In air at 20°C: 20 Hz = 17.15 m, 50 Hz = 6.86 m, 100 Hz = 3.43 m, 250 Hz = 1.37 m, 440 Hz (A4) = 0.78 m, 1 kHz = 34.3 cm, 2 kHz = 17.15 cm, 5 kHz = 6.86 cm, 10 kHz = 3.43 cm, 20 kHz = 1.72 cm. Each octave halves the wavelength.

Wavelength = 343 / 440 = 0.7795 m (77.95 cm). This is the standard tuning pitch A4, used as the reference for tuning musical instruments and the basis for the chart above.

Human hearing spans 20 Hz to 20 kHz. In air, that is 17.15 m (20 Hz - longer than a city bus) down to 1.72 cm (20 kHz - smaller than your thumb). Concert hall acoustics must handle this 1000:1 wavelength range.

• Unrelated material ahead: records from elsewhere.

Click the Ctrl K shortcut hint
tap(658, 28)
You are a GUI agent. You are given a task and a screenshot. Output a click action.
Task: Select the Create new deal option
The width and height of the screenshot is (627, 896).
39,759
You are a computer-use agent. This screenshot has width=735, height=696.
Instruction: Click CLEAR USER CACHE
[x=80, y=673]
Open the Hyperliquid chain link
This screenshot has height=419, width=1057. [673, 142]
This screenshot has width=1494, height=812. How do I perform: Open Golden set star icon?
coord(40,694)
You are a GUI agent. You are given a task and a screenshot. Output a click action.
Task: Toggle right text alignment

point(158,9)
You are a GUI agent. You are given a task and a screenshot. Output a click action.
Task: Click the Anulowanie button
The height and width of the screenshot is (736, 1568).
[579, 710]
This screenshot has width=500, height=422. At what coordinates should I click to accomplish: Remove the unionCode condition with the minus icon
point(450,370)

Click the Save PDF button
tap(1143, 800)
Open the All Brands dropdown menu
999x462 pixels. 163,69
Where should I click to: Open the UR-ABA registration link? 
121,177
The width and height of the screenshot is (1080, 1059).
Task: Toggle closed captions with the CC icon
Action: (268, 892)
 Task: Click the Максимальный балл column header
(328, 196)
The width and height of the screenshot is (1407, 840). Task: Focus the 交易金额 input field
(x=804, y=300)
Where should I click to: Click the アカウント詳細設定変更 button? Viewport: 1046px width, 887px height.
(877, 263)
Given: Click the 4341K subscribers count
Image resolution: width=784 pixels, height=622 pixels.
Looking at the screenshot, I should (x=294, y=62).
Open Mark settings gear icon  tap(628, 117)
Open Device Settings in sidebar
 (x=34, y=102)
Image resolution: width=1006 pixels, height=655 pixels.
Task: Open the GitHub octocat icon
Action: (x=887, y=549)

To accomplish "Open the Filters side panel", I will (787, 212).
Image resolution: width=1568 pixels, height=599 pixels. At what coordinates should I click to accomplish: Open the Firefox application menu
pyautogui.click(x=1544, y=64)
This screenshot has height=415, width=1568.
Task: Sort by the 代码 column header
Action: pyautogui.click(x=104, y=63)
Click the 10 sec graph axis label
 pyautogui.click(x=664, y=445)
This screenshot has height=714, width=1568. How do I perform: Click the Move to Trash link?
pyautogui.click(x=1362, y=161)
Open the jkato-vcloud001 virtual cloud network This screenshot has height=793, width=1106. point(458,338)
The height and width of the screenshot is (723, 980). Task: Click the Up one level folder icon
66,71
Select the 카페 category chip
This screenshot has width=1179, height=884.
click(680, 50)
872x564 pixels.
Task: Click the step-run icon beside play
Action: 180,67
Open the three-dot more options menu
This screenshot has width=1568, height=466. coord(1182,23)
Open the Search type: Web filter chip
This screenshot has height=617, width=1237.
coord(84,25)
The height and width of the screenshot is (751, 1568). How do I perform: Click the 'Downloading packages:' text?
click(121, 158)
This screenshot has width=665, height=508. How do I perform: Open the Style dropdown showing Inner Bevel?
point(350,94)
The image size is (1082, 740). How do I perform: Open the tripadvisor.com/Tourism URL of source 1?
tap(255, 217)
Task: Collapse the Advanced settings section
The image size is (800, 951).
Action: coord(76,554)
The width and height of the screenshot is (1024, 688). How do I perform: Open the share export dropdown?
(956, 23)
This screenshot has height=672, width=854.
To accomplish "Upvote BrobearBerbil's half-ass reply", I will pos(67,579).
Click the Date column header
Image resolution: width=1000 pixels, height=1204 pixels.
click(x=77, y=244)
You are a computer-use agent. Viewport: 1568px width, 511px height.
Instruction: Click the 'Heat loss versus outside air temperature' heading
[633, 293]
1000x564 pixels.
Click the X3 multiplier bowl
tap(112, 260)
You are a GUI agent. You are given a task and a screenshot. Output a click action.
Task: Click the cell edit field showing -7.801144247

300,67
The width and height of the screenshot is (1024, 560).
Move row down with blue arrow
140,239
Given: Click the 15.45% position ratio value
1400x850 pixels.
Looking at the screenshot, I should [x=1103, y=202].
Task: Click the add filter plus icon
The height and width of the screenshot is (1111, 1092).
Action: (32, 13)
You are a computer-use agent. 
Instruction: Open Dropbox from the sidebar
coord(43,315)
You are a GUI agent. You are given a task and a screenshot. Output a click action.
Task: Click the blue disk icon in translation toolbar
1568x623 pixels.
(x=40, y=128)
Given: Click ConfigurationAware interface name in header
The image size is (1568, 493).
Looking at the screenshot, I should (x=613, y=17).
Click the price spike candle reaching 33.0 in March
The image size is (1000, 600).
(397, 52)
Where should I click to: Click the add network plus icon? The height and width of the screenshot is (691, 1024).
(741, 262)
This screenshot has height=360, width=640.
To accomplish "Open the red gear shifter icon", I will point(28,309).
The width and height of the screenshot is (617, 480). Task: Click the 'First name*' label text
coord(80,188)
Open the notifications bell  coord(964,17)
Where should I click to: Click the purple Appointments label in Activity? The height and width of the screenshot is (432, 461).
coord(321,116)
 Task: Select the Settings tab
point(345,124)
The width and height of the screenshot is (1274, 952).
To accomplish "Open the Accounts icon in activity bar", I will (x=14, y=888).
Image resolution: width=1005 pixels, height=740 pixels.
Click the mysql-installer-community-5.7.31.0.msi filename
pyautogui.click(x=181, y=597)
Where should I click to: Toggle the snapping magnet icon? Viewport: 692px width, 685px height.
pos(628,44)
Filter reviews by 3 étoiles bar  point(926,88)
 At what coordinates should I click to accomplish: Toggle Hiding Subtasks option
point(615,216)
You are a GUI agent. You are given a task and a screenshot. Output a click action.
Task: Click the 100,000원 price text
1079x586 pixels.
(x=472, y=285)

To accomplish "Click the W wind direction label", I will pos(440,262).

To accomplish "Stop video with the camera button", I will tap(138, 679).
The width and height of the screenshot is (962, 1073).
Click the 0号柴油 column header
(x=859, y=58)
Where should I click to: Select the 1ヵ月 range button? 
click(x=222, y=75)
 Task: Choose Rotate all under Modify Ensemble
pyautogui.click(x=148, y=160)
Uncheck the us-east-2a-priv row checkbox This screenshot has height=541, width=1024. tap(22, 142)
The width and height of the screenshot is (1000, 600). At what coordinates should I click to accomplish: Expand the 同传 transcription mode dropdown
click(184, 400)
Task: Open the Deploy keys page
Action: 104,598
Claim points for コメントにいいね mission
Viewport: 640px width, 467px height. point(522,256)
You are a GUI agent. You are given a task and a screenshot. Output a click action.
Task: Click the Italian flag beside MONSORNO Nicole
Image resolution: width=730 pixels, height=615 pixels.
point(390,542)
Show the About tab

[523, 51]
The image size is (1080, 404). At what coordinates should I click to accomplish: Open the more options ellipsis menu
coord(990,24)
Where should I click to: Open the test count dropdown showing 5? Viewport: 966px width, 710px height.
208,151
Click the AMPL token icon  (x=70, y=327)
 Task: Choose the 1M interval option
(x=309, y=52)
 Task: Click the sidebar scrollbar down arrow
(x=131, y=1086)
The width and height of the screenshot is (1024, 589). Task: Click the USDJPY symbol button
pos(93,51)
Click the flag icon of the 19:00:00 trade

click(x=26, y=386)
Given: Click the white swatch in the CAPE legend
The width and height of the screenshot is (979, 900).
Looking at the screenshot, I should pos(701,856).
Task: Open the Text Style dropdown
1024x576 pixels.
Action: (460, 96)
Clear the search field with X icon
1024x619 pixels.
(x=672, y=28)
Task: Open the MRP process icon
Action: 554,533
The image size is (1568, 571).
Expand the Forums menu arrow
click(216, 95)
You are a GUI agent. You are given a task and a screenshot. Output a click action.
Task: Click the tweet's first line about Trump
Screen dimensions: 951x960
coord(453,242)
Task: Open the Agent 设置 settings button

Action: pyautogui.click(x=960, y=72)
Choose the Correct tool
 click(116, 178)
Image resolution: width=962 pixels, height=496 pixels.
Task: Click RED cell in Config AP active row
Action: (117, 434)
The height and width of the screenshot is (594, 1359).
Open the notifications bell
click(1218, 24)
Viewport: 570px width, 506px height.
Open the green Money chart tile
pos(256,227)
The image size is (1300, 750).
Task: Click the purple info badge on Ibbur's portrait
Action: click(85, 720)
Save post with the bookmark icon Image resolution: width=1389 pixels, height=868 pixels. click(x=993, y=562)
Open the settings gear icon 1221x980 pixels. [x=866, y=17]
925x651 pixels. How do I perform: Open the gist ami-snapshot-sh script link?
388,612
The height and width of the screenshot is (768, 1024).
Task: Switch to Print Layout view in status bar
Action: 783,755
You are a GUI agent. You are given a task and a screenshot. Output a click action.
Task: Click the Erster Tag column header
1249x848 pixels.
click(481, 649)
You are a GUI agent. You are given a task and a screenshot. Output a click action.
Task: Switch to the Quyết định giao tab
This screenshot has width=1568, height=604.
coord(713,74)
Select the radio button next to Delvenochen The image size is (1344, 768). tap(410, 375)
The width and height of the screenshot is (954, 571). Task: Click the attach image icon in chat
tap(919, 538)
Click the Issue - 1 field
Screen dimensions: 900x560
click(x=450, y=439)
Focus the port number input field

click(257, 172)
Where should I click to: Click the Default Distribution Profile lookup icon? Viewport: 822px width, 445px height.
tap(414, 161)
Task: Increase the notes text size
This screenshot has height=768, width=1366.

Low frequencies have long wavelengths. A 50 Hz bass note has a 6.86 m wavelength - much larger than wall thickness. Waves much larger than obstacles bend around them. High frequencies (short wavelengths) are absorbed or reflected, which is why you hear muffled bass through a wall but not the vocals.

Air: 343 m/s at 20°C (changes ~0.6 m/s per °C), water: 1480 m/s (4.3× faster), steel: 5960 m/s (17.4× faster). Sound travels faster in denser, stiffer materials. A 440 Hz tone has wavelength 78 cm in air, 3.36 m in water and 13.5 m in steel.